_DIRECTION A_
Put the entries from the line containing "Open the Cell dropdown in the toolbar" through the line containing "(x=341, y=312)" into a JSON list of strings, one string per line, omitting blank lines.

You will need to follow a few prompts to fill out the certificate details, again you can reference the logstash-forwarder github page if you get stuck or are unsure of how to configure the certificate.

After the certs are generated make sure that the names of the output file names match up to the names in the above Dockerfile and that is pretty much it for getting Logstash ready.

ElasticSearch

The ElasticSearch image is also pretty straight forward.  This will build the specified version from the ES_VER variable which is 1.4.4 currently and will configure a few things.

# Pull base image.

Click-target data:

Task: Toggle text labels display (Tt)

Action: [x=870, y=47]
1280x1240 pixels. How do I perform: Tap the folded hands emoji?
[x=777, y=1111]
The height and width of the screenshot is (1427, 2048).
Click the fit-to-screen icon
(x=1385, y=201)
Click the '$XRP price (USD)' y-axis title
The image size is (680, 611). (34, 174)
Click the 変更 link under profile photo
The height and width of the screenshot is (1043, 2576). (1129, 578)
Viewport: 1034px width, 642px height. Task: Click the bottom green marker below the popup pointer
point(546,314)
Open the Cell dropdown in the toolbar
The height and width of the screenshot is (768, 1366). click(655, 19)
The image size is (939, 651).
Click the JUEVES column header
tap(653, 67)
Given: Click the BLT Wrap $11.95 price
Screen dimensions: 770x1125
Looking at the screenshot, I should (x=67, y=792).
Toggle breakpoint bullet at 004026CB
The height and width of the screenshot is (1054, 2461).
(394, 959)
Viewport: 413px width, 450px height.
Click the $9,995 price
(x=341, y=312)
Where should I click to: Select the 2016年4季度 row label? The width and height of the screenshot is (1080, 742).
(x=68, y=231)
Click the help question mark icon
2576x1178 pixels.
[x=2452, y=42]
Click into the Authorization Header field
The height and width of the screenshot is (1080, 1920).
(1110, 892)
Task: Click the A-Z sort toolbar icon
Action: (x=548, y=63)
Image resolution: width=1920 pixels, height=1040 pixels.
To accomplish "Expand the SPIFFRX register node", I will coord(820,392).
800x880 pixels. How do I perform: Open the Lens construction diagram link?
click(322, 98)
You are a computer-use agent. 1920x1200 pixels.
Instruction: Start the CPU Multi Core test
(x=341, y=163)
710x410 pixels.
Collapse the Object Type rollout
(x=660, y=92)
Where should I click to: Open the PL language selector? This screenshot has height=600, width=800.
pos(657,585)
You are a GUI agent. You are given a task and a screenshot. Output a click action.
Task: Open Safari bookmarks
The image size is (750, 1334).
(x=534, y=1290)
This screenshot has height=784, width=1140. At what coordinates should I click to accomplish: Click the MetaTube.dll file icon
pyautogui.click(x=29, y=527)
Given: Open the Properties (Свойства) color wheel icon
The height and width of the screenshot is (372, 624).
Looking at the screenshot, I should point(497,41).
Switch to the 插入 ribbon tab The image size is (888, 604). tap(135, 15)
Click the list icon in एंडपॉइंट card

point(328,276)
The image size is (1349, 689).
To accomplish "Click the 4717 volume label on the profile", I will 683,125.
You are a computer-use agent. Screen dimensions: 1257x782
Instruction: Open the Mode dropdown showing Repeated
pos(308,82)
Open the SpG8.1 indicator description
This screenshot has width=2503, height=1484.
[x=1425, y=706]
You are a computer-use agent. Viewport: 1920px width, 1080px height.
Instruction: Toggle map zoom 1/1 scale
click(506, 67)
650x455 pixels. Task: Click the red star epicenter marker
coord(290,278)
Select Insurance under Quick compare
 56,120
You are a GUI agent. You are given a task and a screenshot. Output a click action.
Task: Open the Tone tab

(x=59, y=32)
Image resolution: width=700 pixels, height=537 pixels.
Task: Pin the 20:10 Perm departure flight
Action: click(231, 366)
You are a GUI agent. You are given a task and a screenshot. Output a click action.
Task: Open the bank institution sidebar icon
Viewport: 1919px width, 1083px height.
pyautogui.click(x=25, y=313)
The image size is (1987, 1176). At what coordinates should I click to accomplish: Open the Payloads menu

_DIRECTION B_
Transcribe the stretch of the Logstash and ElasticSearch setup notes from "You will need" through "getting Logstash ready.".

_FINAL ANSWER A_
[
  "Open the Cell dropdown in the toolbar",
  "The height and width of the screenshot is (768, 1366). click(655, 19)",
  "The image size is (939, 651).",
  "Click the JUEVES column header",
  "tap(653, 67)",
  "Given: Click the BLT Wrap $11.95 price",
  "Screen dimensions: 770x1125",
  "Looking at the screenshot, I should (x=67, y=792).",
  "Toggle breakpoint bullet at 004026CB",
  "The height and width of the screenshot is (1054, 2461).",
  "(394, 959)",
  "Viewport: 413px width, 450px height.",
  "Click the $9,995 price",
  "(x=341, y=312)"
]

_FINAL ANSWER B_
You will need to follow a few prompts to fill out the certificate details, again you can reference the logstash-forwarder github page if you get stuck or are unsure of how to configure the certificate.

After the certs are generated make sure that the names of the output file names match up to the names in the above Dockerfile and that is pretty much it for getting Logstash ready.